In [None]:
# Install required libraries (run once)
# !pip install sentence-transformers torch scikit-learn -q

In [None]:
import warnings
warnings.filterwarnings('ignore')

import pandas as pd
import numpy as np
import torch
from sentence_transformers import SentenceTransformer, InputExample, losses
from torch.utils.data import DataLoader
from sklearn.model_selection import train_test_split
from sklearn.linear_model import LogisticRegression
from sklearn.metrics import accuracy_score, classification_report, confusion_matrix
import matplotlib.pyplot as plt
import seaborn as sns
from tqdm import tqdm
import time

# Set random seeds
np.random.seed(42)
torch.manual_seed(42)

# Check GPU availability
device = torch.device('cuda' if torch.cuda.is_available() else 'cpu')
print(f"Using device: {device}")
if torch.cuda.is_available():
    print(f"GPU: {torch.cuda.get_device_name(0)}")

print("\nLibraries imported successfully!")

## 2. Load Dataset

In [None]:
# Load dataset
print("Loading dataset...")
df = pd.read_csv('../data/cleaned_label.csv')

# Sample subset for faster training (optional - uncomment to use)
# df = df.sample(n=5000, random_state=42).reset_index(drop=True)
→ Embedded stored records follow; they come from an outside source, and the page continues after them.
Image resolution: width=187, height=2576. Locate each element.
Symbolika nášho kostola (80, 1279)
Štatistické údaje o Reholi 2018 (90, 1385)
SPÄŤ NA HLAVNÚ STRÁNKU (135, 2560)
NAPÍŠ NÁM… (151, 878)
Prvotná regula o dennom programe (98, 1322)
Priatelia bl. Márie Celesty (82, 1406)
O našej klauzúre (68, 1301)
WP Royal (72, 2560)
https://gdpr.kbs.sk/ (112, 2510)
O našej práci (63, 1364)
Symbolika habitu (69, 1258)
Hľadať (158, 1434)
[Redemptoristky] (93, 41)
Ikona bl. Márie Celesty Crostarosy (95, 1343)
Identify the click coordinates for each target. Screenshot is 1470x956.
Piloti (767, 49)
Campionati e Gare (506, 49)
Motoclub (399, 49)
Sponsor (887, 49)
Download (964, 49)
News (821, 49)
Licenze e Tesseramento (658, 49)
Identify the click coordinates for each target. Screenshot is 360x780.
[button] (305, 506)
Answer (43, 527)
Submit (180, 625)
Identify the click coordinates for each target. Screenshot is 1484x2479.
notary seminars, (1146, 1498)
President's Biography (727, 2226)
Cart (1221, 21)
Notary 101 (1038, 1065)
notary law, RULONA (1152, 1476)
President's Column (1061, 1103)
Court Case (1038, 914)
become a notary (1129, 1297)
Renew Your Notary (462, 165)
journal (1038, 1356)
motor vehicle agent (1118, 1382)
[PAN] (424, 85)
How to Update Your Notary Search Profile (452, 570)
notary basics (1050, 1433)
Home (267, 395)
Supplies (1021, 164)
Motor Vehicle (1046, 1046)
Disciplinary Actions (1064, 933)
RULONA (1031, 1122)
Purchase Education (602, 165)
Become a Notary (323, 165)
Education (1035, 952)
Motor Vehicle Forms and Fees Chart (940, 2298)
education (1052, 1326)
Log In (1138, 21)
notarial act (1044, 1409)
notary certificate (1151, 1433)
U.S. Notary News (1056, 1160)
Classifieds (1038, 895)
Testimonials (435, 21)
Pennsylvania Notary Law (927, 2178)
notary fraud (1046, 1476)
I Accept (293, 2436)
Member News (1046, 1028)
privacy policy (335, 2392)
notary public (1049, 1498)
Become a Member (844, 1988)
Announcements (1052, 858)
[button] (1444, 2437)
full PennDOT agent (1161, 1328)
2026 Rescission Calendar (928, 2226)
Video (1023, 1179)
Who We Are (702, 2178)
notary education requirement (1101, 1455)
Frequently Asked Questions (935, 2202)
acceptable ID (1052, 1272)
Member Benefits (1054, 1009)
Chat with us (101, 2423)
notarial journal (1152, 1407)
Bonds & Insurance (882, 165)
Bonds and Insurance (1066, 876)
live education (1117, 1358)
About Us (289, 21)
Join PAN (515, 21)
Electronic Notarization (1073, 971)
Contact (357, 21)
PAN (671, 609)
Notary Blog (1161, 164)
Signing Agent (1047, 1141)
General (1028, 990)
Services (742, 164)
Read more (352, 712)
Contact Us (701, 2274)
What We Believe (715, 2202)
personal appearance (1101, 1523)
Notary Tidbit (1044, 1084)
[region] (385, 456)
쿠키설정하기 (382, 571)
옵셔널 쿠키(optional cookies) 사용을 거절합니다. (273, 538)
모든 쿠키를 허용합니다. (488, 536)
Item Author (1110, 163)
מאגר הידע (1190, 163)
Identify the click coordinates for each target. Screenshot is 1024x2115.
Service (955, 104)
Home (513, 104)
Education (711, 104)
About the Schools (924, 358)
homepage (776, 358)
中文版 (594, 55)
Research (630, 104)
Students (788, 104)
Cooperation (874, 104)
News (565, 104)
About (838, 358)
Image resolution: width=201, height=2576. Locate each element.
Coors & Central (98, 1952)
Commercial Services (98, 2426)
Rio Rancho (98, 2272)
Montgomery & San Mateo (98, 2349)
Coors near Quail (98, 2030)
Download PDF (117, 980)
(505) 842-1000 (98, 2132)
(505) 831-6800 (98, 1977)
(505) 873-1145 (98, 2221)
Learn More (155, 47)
print(f"Dataset shape: {df.shape}")
print(f"\nColumns: {df.columns.tolist()}")
print(f"\nSentiment distribution:")
print(df['sentiment_label'].value_counts())
print(f"\nFirst few rows:")
print(df.head())

## 3. Initialize SBERT Model

In [None]:
# Initialize SBERT model
MODEL_NAME = 'all-MiniLM-L6-v2'

print(f"Loading SBERT model: {MODEL_NAME}")
model = SentenceTransformer(MODEL_NAME)

print(f"Model loaded successfully!")
print(f"Max sequence length: {model.max_seq_length}")
print(f"Embedding dimension: {model.get_sentence_embedding_dimension()}")

# Test model
sample_text = "This movie is absolutely fantastic!"
embedding = model.encode(sample_text)
print(f"\nSample text: {sample_text}")
print(f"Embedding shape: {embedding.shape}")
print(f"Embedding preview (first 10 values): {embedding[:10]}")

## 4. Prepare Data

In [None]:
# Split data
X_train, X_test, y_train, y_test = train_test_split(
    df['review_text'].values,
    df['sentiment_label'].values,
    test_size=0.2,
    random_state=42,
    stratify=df['sentiment_label'].values
)

print(f"Training samples: {len(X_train)}")
print(f"Testing samples: {len(X_test)}")
print(f"\nTrain label distribution:")
print(pd.Series(y_train).value_counts())
print(f"\nTest label distribution:")
print(pd.Series(y_test).value_counts())

## 5. Generate Sentence Embeddings

In [None]:
# Generate embeddings
print("Generating sentence embeddings...")
print("This may take a few minutes...\n")

start_time = time.time()

# Encode training data
print("Encoding training data...")
train_embeddings = model.encode(
    X_train.tolist(),
    batch_size=32,
    show_progress_bar=True,
    convert_to_numpy=True
)

# Encode test data
print("\nEncoding test data...")
test_embeddings = model.encode(
    X_test.tolist(),
    batch_size=32,
    show_progress_bar=True,
    convert_to_numpy=True
)

embedding_time = time.time() - start_time

print(f"\nEmbedding generation completed in {embedding_time:.2f} seconds ({embedding_time/60:.2f} minutes)")
print(f"Train embeddings shape: {train_embeddings.shape}")
print(f"Test embeddings shape: {test_embeddings.shape}")

## 6. Train Classifier

In [None]:
# Train Logistic Regression classifier on embeddings
print("Training Logistic Regression classifier...")
print("="*80)

start_time = time.time()

classifier = LogisticRegression(
    max_iter=1000,
    random_state=42,
    C=1.0,
    solver='lbfgs'
)

classifier.fit(train_embeddings, y_train)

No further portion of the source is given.